[RECORDS SUPPLIED]

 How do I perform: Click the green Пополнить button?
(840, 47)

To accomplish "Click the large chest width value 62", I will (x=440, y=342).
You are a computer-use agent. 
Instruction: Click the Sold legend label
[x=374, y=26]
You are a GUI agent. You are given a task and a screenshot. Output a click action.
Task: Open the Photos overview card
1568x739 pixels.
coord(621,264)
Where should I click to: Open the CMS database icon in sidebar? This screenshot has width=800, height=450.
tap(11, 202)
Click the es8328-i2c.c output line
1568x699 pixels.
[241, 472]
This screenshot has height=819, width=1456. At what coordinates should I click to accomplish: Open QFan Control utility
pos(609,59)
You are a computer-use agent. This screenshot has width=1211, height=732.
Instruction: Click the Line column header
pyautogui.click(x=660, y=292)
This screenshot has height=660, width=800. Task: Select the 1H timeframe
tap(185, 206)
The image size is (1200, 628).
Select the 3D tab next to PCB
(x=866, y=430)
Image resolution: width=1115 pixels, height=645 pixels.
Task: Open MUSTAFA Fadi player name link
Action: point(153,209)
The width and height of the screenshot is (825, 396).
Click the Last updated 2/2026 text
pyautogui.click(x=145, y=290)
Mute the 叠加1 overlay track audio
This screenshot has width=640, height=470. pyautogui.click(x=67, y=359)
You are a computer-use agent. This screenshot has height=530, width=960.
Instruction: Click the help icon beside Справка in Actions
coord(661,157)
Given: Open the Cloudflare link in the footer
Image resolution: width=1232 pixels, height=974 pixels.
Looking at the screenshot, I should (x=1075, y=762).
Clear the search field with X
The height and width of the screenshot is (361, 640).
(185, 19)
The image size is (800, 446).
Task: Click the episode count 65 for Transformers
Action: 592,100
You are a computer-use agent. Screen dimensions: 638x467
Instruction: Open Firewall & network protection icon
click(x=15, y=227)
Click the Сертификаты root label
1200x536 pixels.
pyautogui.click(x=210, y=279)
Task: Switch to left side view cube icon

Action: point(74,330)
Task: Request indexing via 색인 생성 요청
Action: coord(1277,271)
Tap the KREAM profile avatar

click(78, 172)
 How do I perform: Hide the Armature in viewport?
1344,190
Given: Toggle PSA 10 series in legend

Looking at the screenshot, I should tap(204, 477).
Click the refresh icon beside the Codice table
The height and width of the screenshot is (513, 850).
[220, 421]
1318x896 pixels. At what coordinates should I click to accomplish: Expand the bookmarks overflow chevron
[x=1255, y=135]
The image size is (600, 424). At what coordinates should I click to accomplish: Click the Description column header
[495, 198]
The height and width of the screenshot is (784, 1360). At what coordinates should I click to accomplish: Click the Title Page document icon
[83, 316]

[/RECORDS SUPPLIED]

• **TASK TO CARRY OUT**
Count the lines of the entries above in which the string "computer" appears. Supply the number only.

• **ANSWER SECTION**
4